Required work |
(A) In the account of the job interview at Cypress, which components was the writer asked to use to draw a frequency divider?
(B) Continue the account of the Cypress job interview past its final sentence.

Text provided |
····················

My interview began at about 1 PM in the office's upstairs conference
room. Initially I was interviewed by the two supervisors for the site
in the anticipated fashion of very general questions about myself such
as why I wished to work at Cypress , why I was in Electrical Engineering,
and how my previous experience had prepared me for work in the semiconductor
industry. However, I soon learned that the company wanted to get new
hires in as quickly as possible and as such brought in several other
employees to begin the second, technical phase of the interview process
immediately. My questions consisted of designing a four-input and output
sorting machine given a set of two-input and output sorting machines,
an explanation of the recursive algorithm for the factorial function,
and drawing a frequency divider using D flip-flops and an inverter (all
of which I answered successfully). My interrogators were unable to ask
about the four courses most related to what I would be doing at Cypress,
EE 461 and 462: Electronics Lecture and Lab, and EE 584 and 599: Beginning
and Advanced VLSI, because I hadn't taken those courses yet-thus I was
able to avoid many of the more difficult questions they might have asked
me. After about an hour in total the interview was complete. I sent
a thank you note via email the next day to my interviewers and follow-up
asking whether I had gotten the job the following week, the later message
resulting in a reply that I had gotten the position. The process of
actually starting was held up for several weeks, however, because a
formal job offer could not be made until the requisite paperwork was
processed and mailed from the corporate headquarters in San Jose. I
received an offer letter the third week of May, and on May 30, over
a month after my call in RGAN from Heather, I began my job.

····················

Data segment |
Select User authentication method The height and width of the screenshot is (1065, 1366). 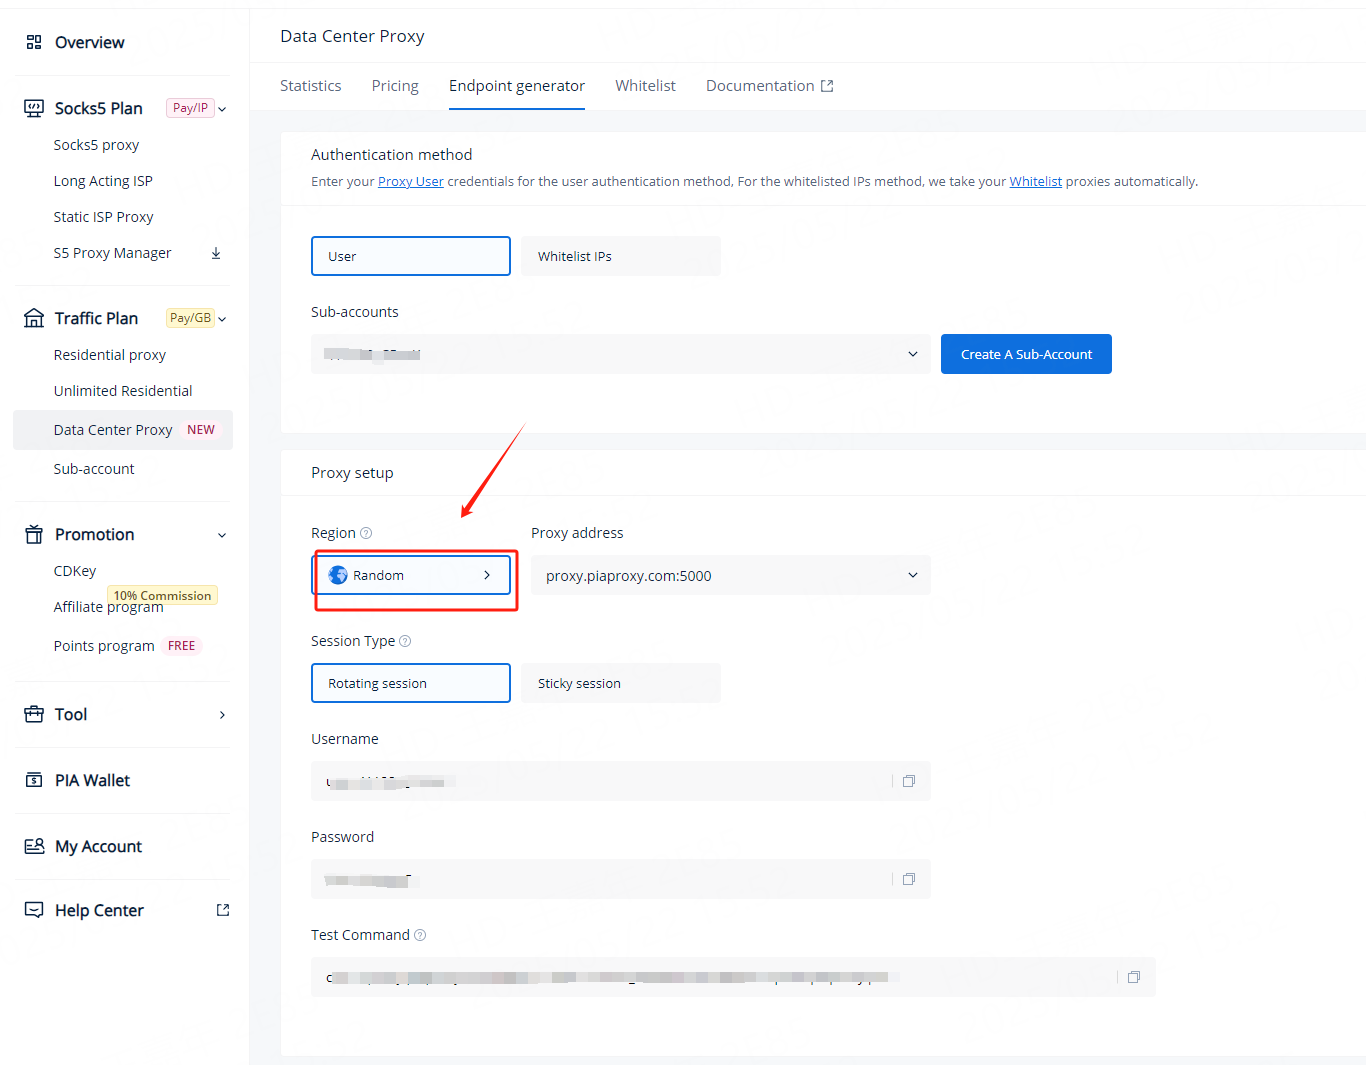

····················

The answers |
(A) D flip-flops and an inverter.

(B)
My first
several days at Cypress involved taking online training courses required
for all Cypress employees such as general computer safety and avoiding
workplace harassment. Unfortunately, since I had not had the VLSI classes
at UK before starting work at Cypress and since VLSI is the core of
what the Kentucky Cypress office does, the set of useful tasks that
I could perform was extremely limited. My saving grace was my programming
background, since I had taken AP CS A and AB in high school as well
as CS 216 at UK, giving me a background in C++, UNIX, and Perl (even
though I hadn't used UNIX in over a year and had to relearn the majority
of it very, very quickly). Thus the majority of my work involved computer
programming where, although I may not have had a firm grasp of the circuital
concepts at work in a particular process, I could still write computer
code that would complete the requested task.
My
first Co-op tour at Cypress served as an introduction to the semiconductor
industry and VLSI. Since I had not had any electronics or VLSI courses
prior to starting with the company I had to learn the vast majority
of the information required to perform daily tasks on the job. Since
I was part of the CAD group my projects almost entirely involved computer
programming and in several different languages (Ruby, Lisp, Visual Basic,
and UNIX). Although the majority of my tasks have involved writing short
scripts to help other employees with their work, my largest project,
enhancing a program called lvsvcellsim, was a significant modification
and was released to the entire company.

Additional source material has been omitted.